While fighting members of the opposition on the street one day, Kodi breaks a trolley of eggs that Malathi is trying to sell to a shopkeeper. She chases after him to no avail, before leaving for an appointment at a college cafeteria where she has an interview for a contract to sell eggs. She comes across Anbu, mistaking him for Kodi, before finding out about his twin brother. Anbu and Malathi fall in love. Later on, Malathi tells him about how the factories near her village dump all of their mercury waste where people live, impacting the lives of the villagers negatively. Anbu is worried and tells Kodi.

Meanwhile, Rudra is frustrated about being stereotyped as lower down in her party because she is a woman. She overhears that Arivazhagan, the State education minister from the Coimbatore district, actually dropped out of school and falsified his election nominations. She tips this information off to the Democratic party, who file a suit against the Minister. The Minister loses the case and is disqualified from his position, and the by-elections are announced for the Pollachi constituency. Rudra befriends the ex-minister, becomes the interim D.S, and then kicks him out.

The Democratic party are excited for the by-elections despite the Republicans winning for the last 25 years. Kodi meets his Party Supremo, who tells him that they will talk about the opposition's scandal but after the by-elections. Meanwhile, Anbu provides the documents about the mercury waste to Kodi, who then finds out that his ex-minister and party senior Marimuthu, and the entire Democratic party, are responsible for what happened to the villagers affected by the factory, as they were the ruling party at the time. Feeling betrayed, he shares this with Rudra in confidence, who brings it up at her next public speech.
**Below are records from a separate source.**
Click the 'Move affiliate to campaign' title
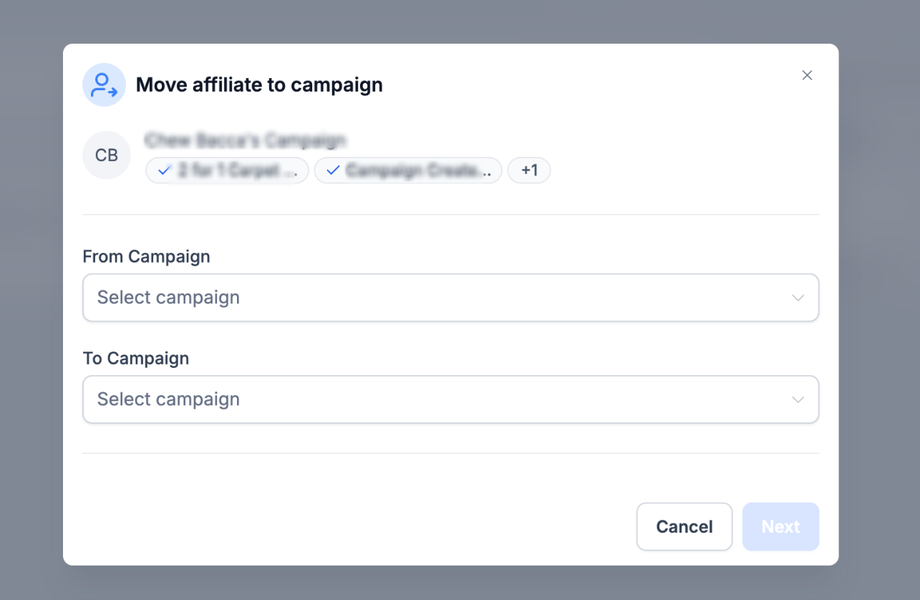 (x=259, y=85)
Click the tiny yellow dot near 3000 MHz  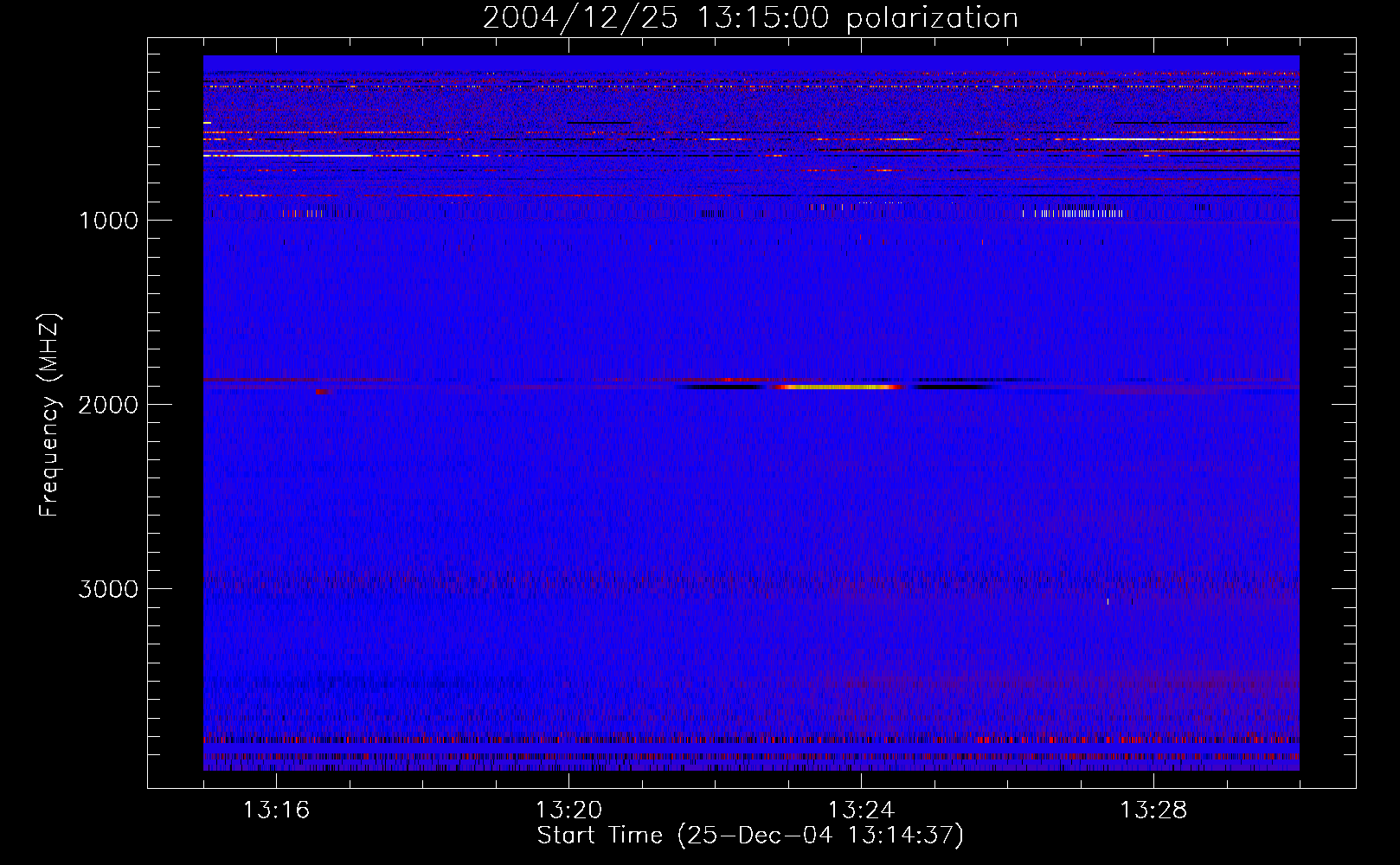click(1108, 601)
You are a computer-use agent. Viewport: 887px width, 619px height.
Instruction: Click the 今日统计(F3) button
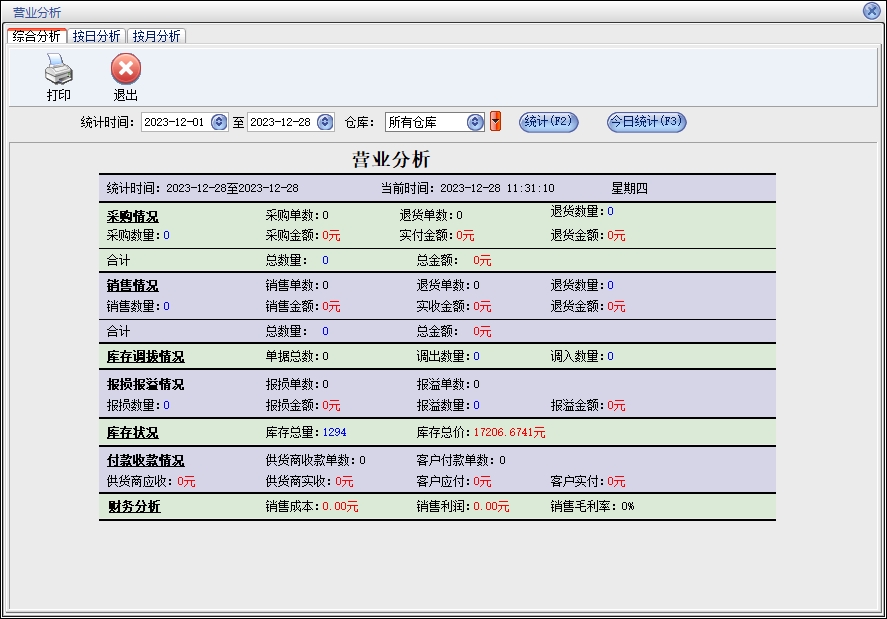(x=646, y=122)
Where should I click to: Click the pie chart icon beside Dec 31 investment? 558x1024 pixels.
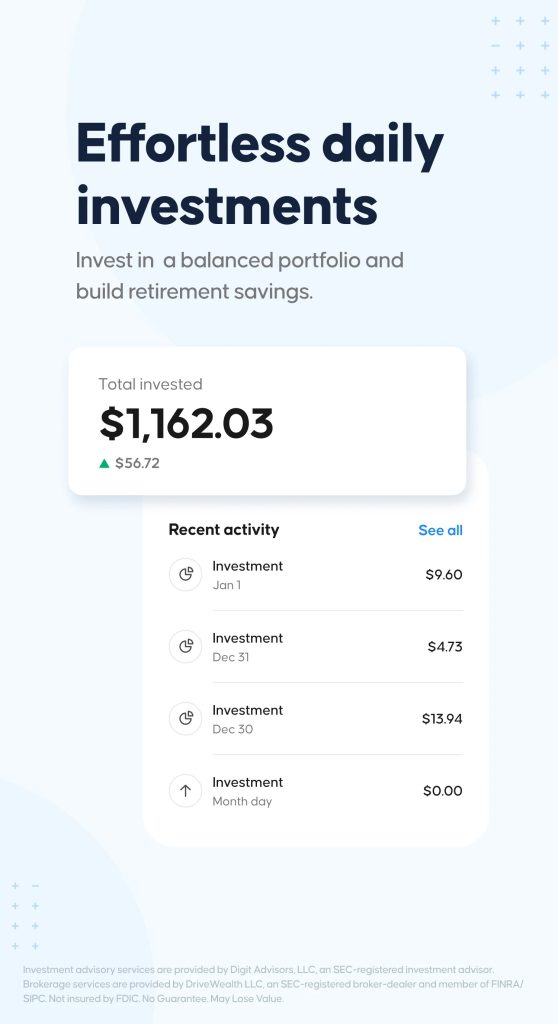click(x=186, y=647)
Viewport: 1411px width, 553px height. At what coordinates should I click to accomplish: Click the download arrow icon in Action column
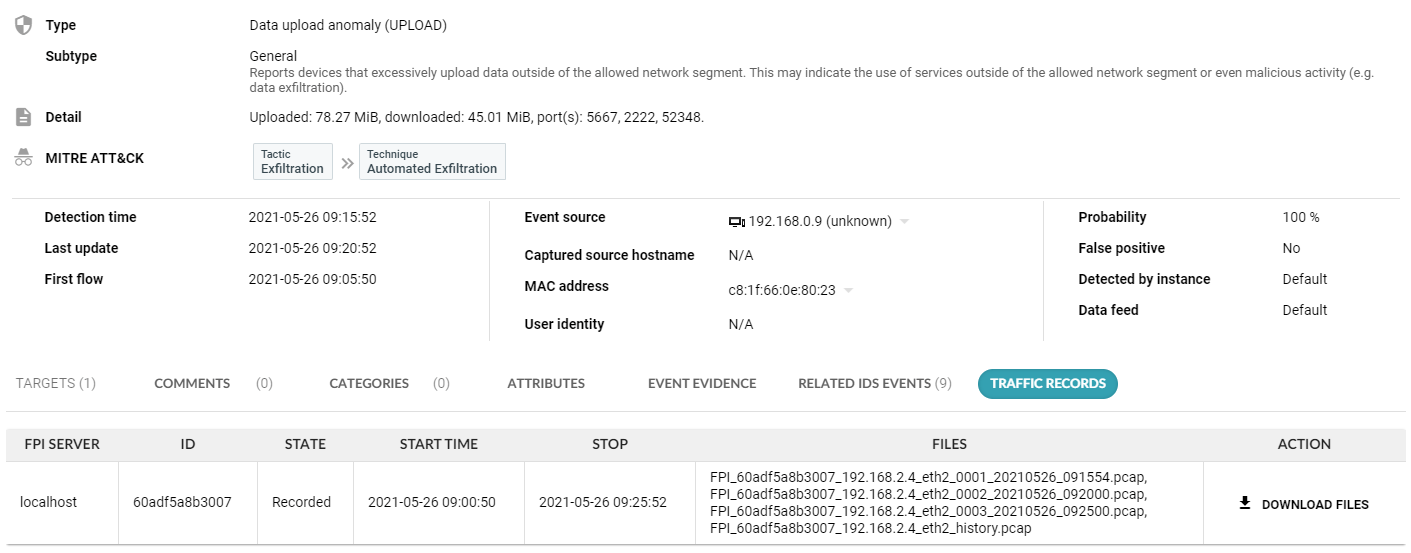pos(1245,503)
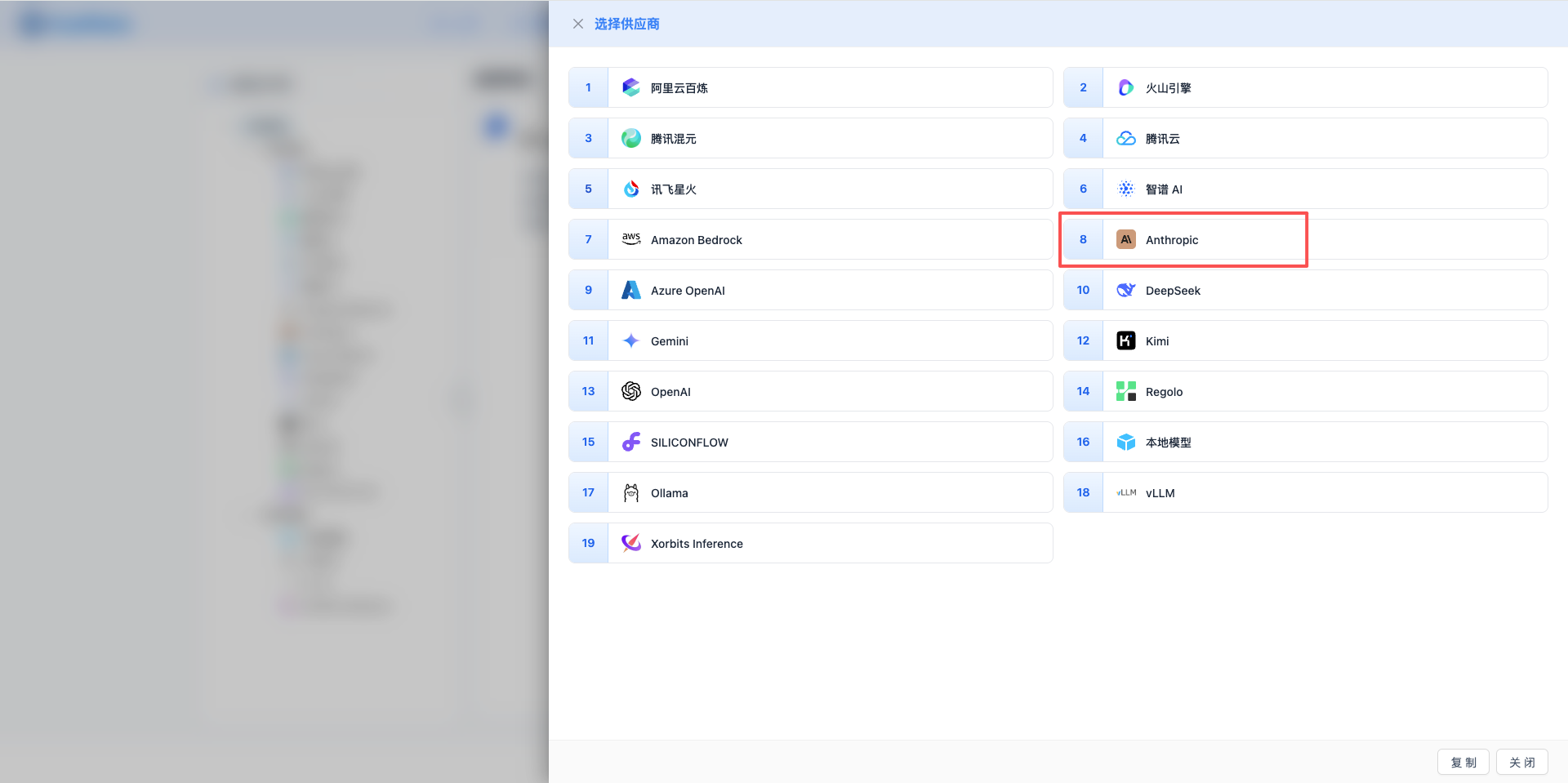Screen dimensions: 1568x783
Task: Click the SILICONFLOW logo icon
Action: (630, 442)
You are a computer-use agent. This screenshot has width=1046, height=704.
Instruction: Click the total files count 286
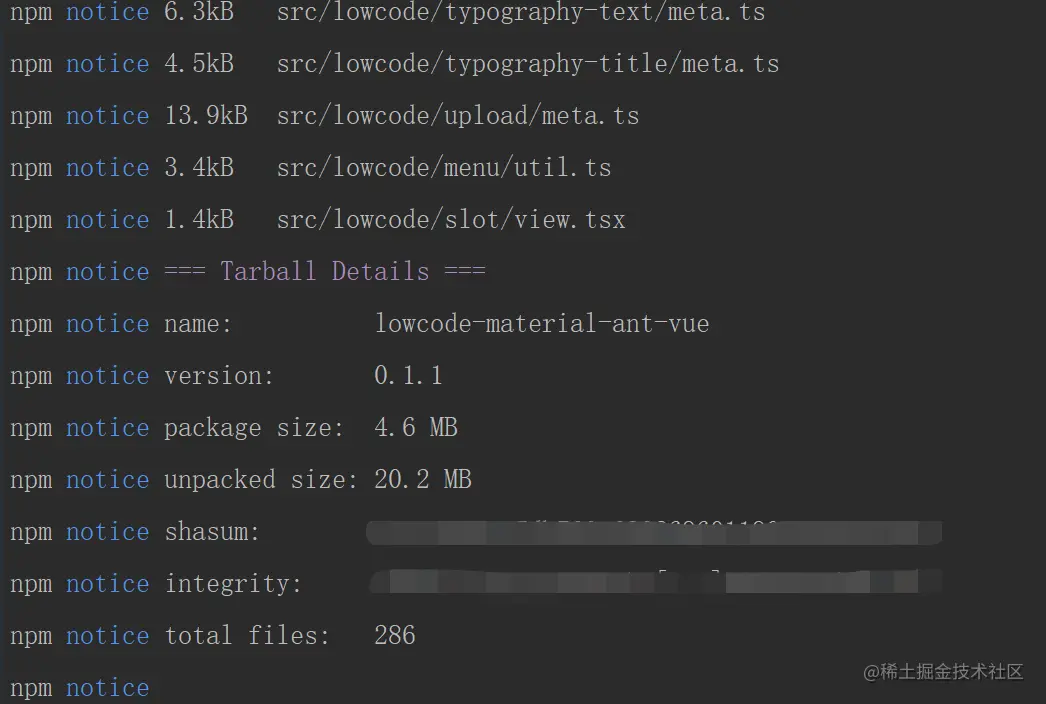tap(395, 635)
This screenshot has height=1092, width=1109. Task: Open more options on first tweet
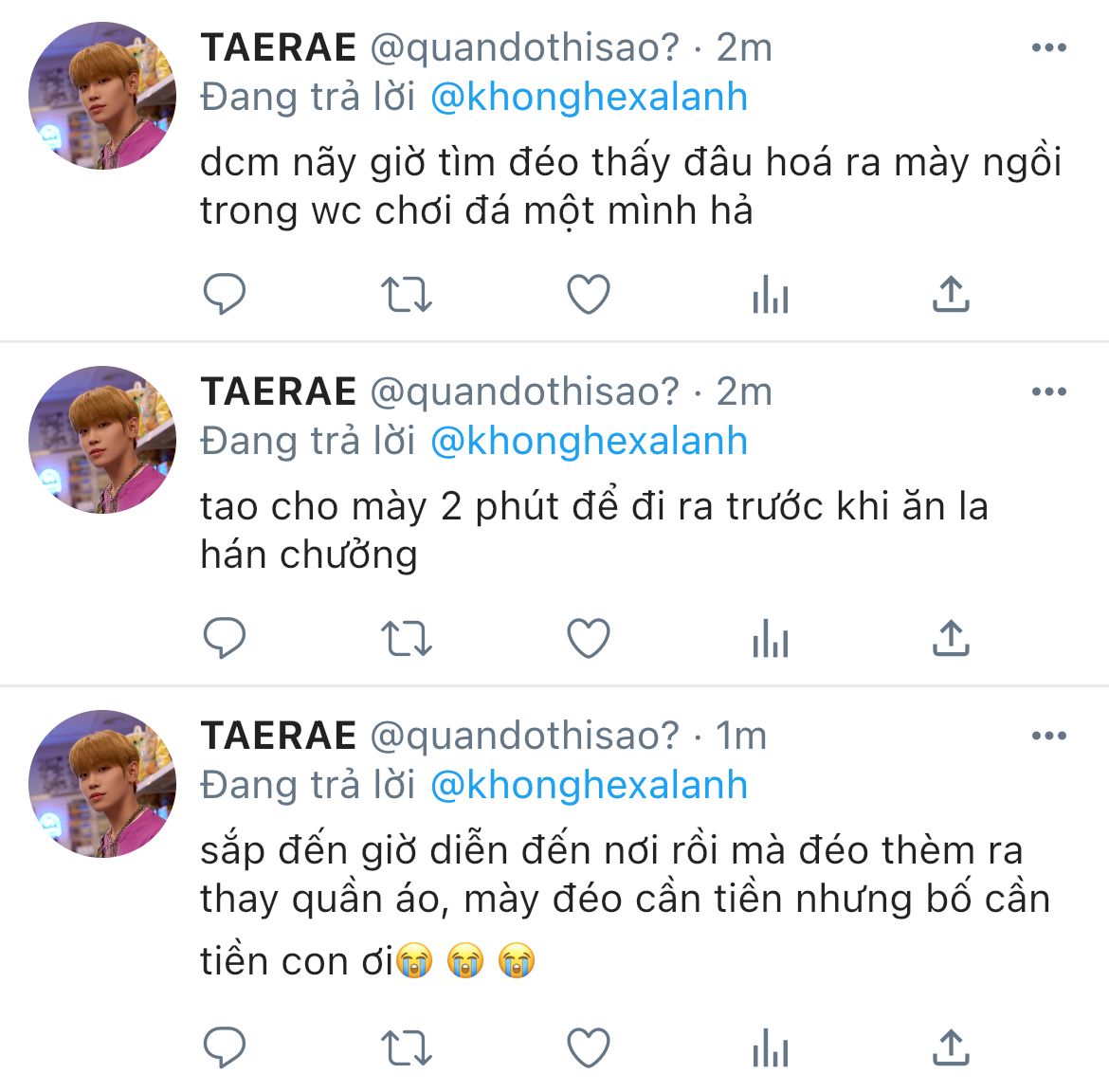tap(1049, 47)
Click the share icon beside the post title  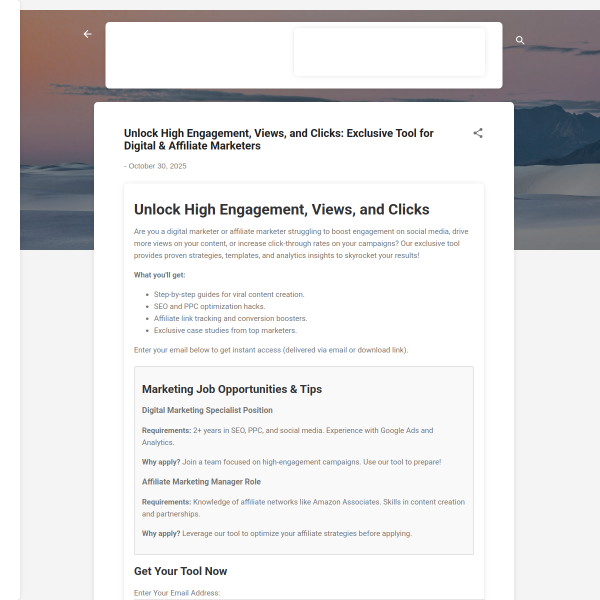(x=478, y=133)
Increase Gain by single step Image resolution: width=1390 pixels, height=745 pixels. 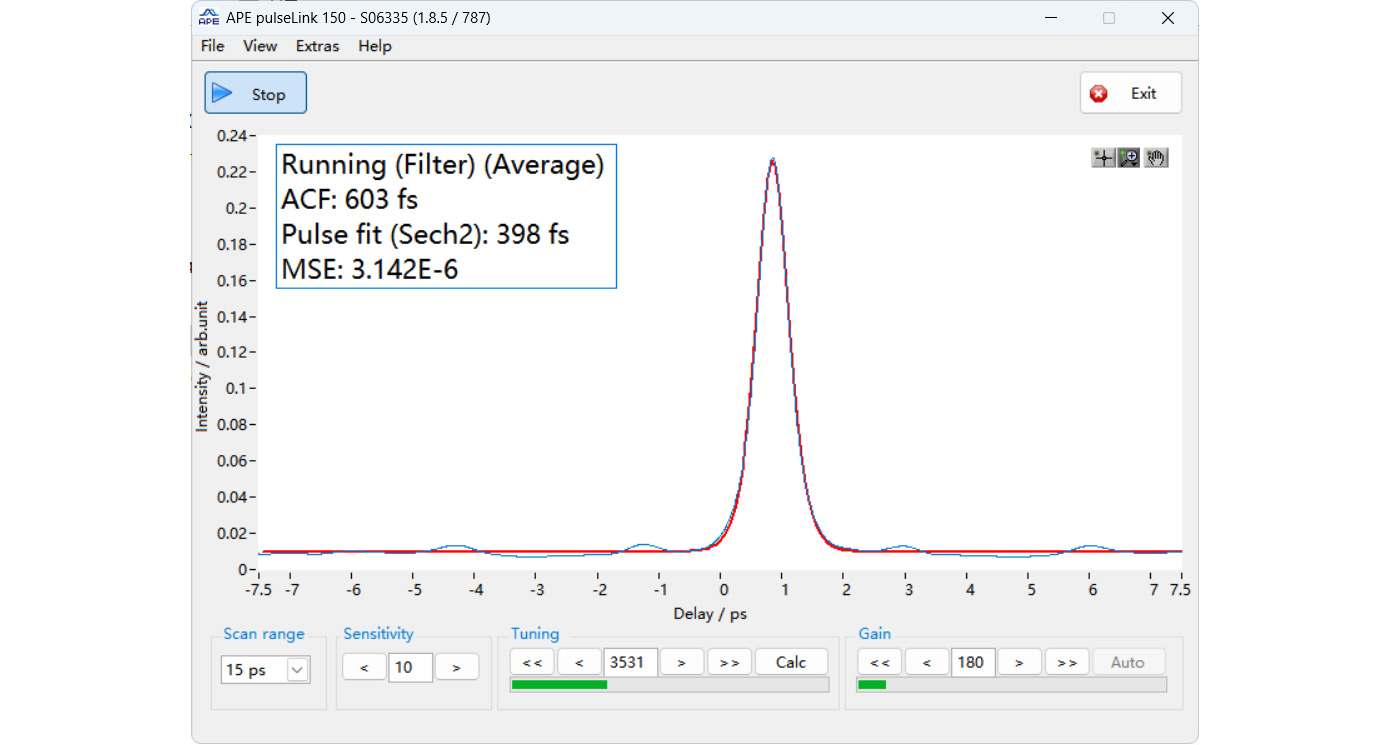[1018, 662]
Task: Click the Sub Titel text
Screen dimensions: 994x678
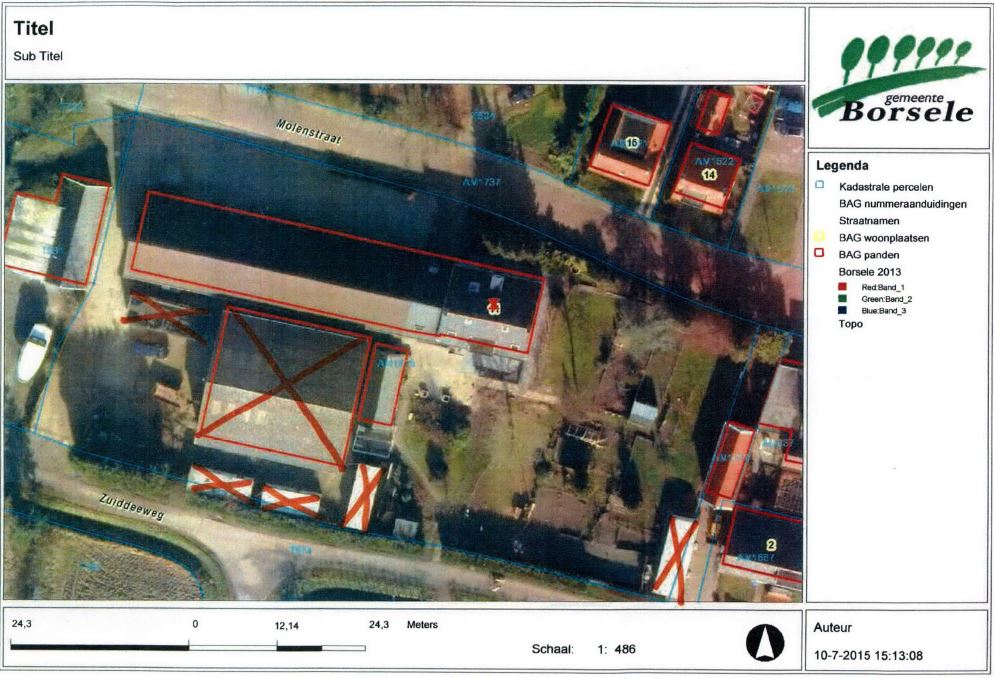Action: tap(37, 56)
Enraged and embarrassed, the Democratic leader plots to keep Kodi silent by announcing him as their by-election candidate – now running right against Rudra. When the Republican party finds out about Kodi and Rudra's relationship, they start pressuring her to give up her candidacy. A depressed Rudra asks Kodi to meet her in the woods to talk, and she tells him about the ex-minister standing in her way to success before she eliminated him. They get ambushed by goons that Arivazhagan sent to kill Rudra. Rudra suddenly stabs Kodi, apologises, and tells him that he was her last obstacle. Kodi is betrayed again but decides to die for her, and the by-elections are cancelled as they no longer have one of their candidates.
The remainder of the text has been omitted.